JSAI2019

Presentation information

Interactive Session

[4Rin1] Interactive Session 2

Fri. Jun 7, 2019 9:00 AM - 10:40 AM Room R (Center area of 1F Exhibition hall)

9:00 AM - 10:40 AM

[4Rin1-01] Dimension reduction of nonlinear manifolds by Kernel Graph Laplacian Features

〇Kazuki Takahashi1, Takashi Takekawa1 (1. Kogakuin University)

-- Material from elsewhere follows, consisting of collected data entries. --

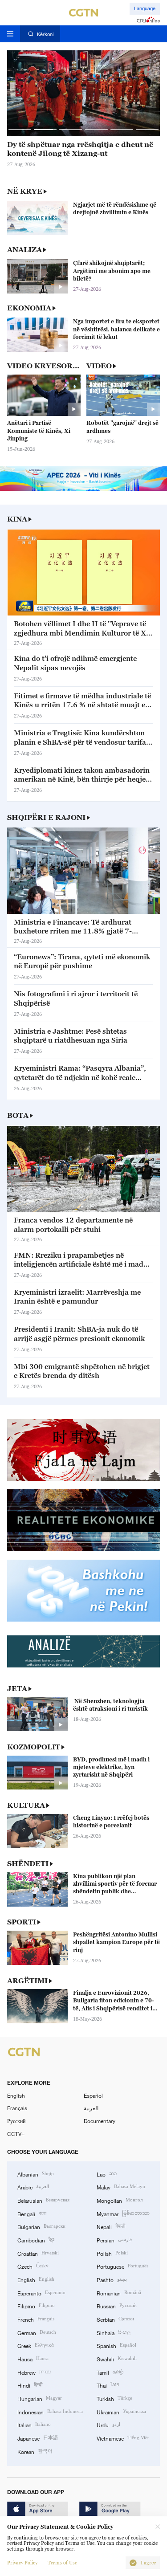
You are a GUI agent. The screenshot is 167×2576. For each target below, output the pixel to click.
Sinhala (113, 2332)
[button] (19, 129)
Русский (16, 2120)
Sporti (21, 1922)
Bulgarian (41, 2226)
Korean (35, 2451)
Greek (35, 2345)
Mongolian (120, 2200)
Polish (112, 2253)
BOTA (18, 1115)
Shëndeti (28, 1863)
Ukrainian (121, 2411)
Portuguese (122, 2266)
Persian (114, 2239)
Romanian (119, 2292)
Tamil (110, 2372)
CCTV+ (15, 2133)
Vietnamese (123, 2437)
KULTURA (26, 1805)
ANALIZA (24, 249)
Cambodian (35, 2239)
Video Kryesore (42, 366)
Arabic (33, 2186)
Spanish (116, 2345)
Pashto (112, 2279)
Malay (121, 2186)
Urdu (108, 2424)
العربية (91, 2107)
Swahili (117, 2358)
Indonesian (50, 2411)
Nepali (111, 2226)
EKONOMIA (29, 308)
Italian (34, 2424)
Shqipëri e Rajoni (46, 817)
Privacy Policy (22, 2563)
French (35, 2319)
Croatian (38, 2253)
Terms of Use (62, 2563)
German (36, 2332)
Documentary (99, 2120)
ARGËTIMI (27, 1981)
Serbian (115, 2319)
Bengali (31, 2213)
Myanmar (123, 2213)
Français (17, 2107)
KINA (17, 519)
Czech (33, 2266)
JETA (17, 1688)
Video (99, 366)
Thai (108, 2384)
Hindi (29, 2384)
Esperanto (41, 2292)
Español (93, 2095)
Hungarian (39, 2398)
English (16, 2095)
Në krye (24, 191)
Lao (107, 2173)
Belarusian (43, 2200)
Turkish (114, 2398)
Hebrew (34, 2372)
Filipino (36, 2305)
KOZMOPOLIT (33, 1747)
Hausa (33, 2358)
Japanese (37, 2437)
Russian (117, 2305)
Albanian (35, 2173)
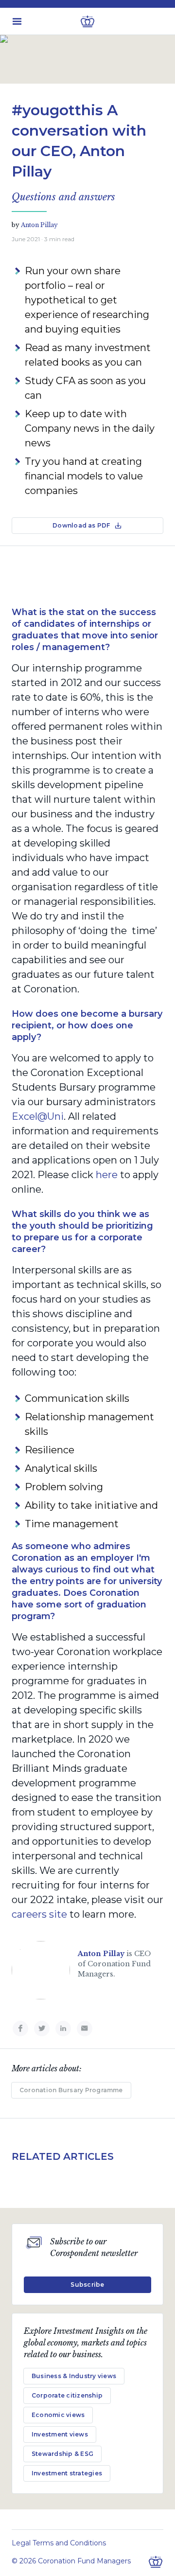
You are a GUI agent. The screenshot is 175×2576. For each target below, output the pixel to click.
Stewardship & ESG (62, 2453)
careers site (39, 1914)
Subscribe (87, 2284)
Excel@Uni (38, 1116)
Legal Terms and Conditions (59, 2543)
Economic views (58, 2414)
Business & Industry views (74, 2376)
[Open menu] (17, 21)
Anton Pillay (39, 225)
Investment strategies (67, 2473)
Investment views (60, 2434)
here (107, 1175)
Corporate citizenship (67, 2395)
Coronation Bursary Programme (71, 2090)
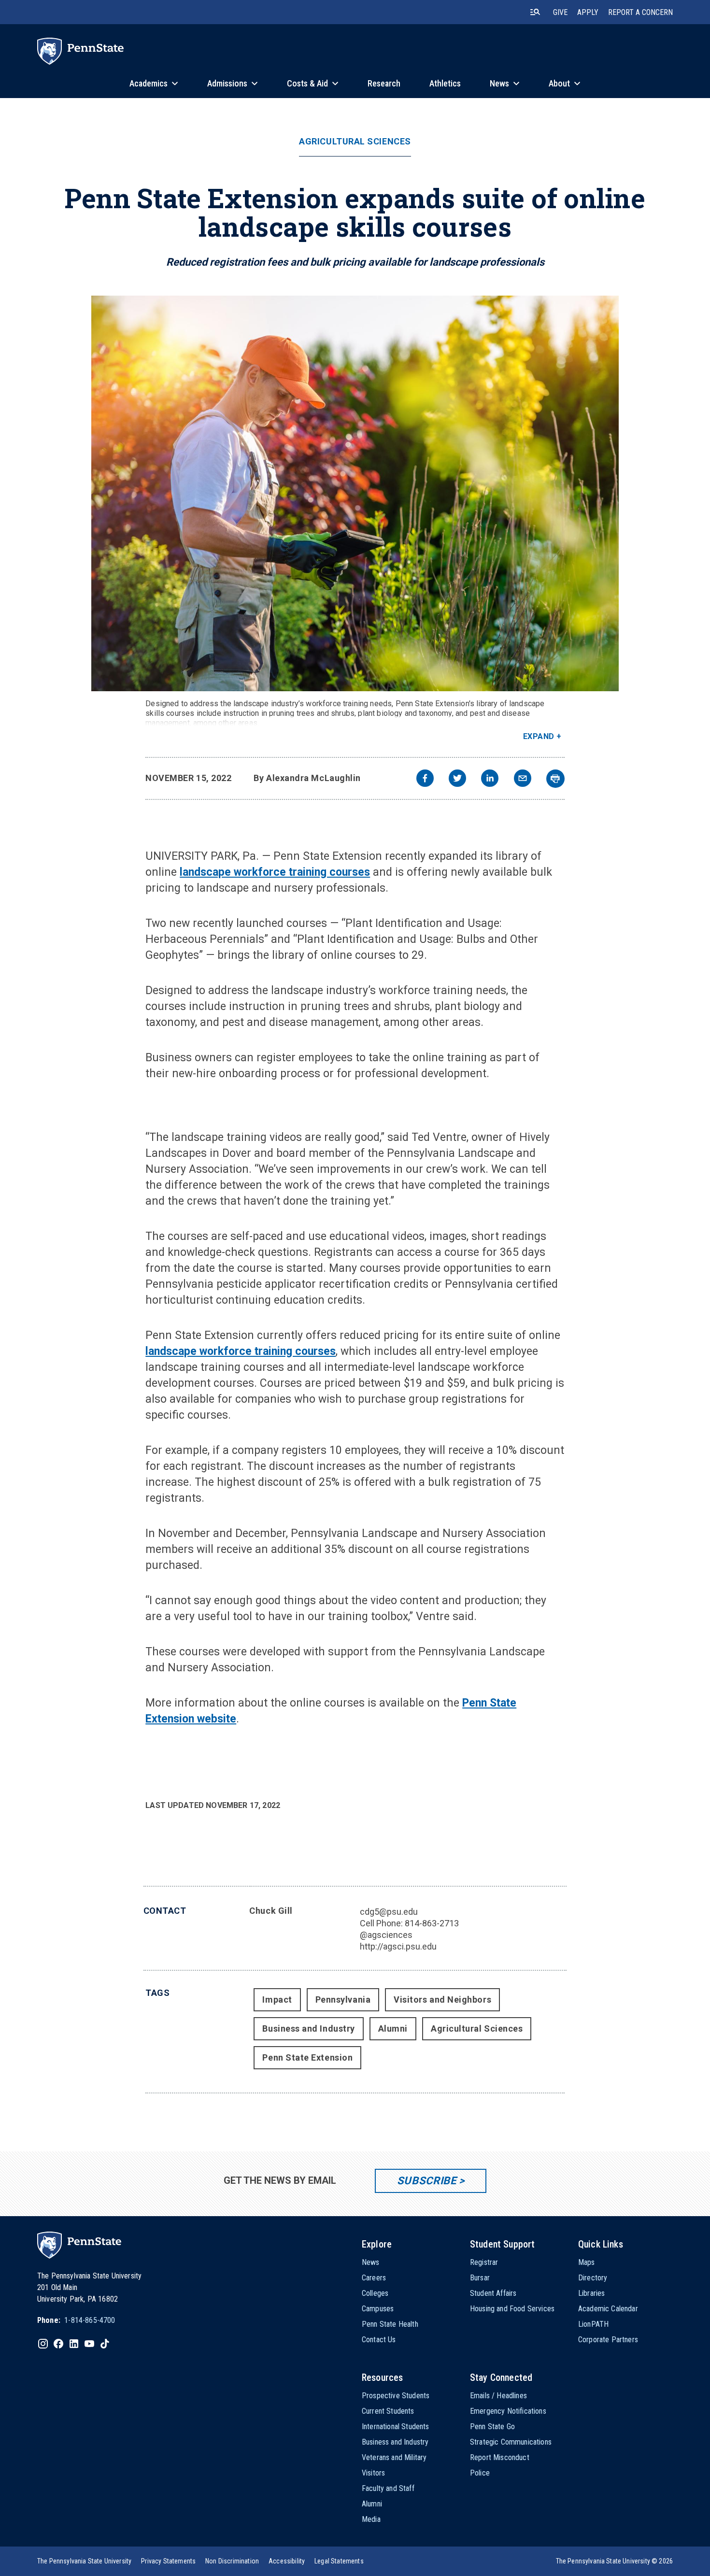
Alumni (393, 2028)
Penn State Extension (307, 2057)
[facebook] (425, 779)
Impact (277, 1999)
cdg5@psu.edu (389, 1912)
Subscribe (426, 2181)
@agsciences (386, 1935)
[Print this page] (555, 778)
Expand (538, 736)
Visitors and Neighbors (442, 1999)
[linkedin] (489, 779)
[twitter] (457, 779)
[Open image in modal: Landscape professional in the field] (355, 493)
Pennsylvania (342, 1999)
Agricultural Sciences (355, 141)
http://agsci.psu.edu (398, 1946)
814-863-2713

Keywords:Clustering, Preprocessing, manifold learning

Spectral clustering is used for clustering nonlinear manifolds.The better the performance,the better the distance between the clusters.However,as the S/N ratio of the data decreases, spectral clustering does not work well. This is because the pre-processing in spectral clustering is based on the assumption that the clusters can be sufficiently separated from each other by parameter adjustment.Therefore, in this paper, we propose robust preprocessing to S/N ratio by kernelized graph Laplacian features(Kernel GLF).The GLF is a linear transformation that brings each other's data with high affinity closer and keeps each other's data with low affinity away. The results show that Kernel GLF can convert nonlinear manifold into linear structure. By clustering the pre-processed data with K-Means , it became a more robust algorithm for S/N ratio than Spectral Clustering.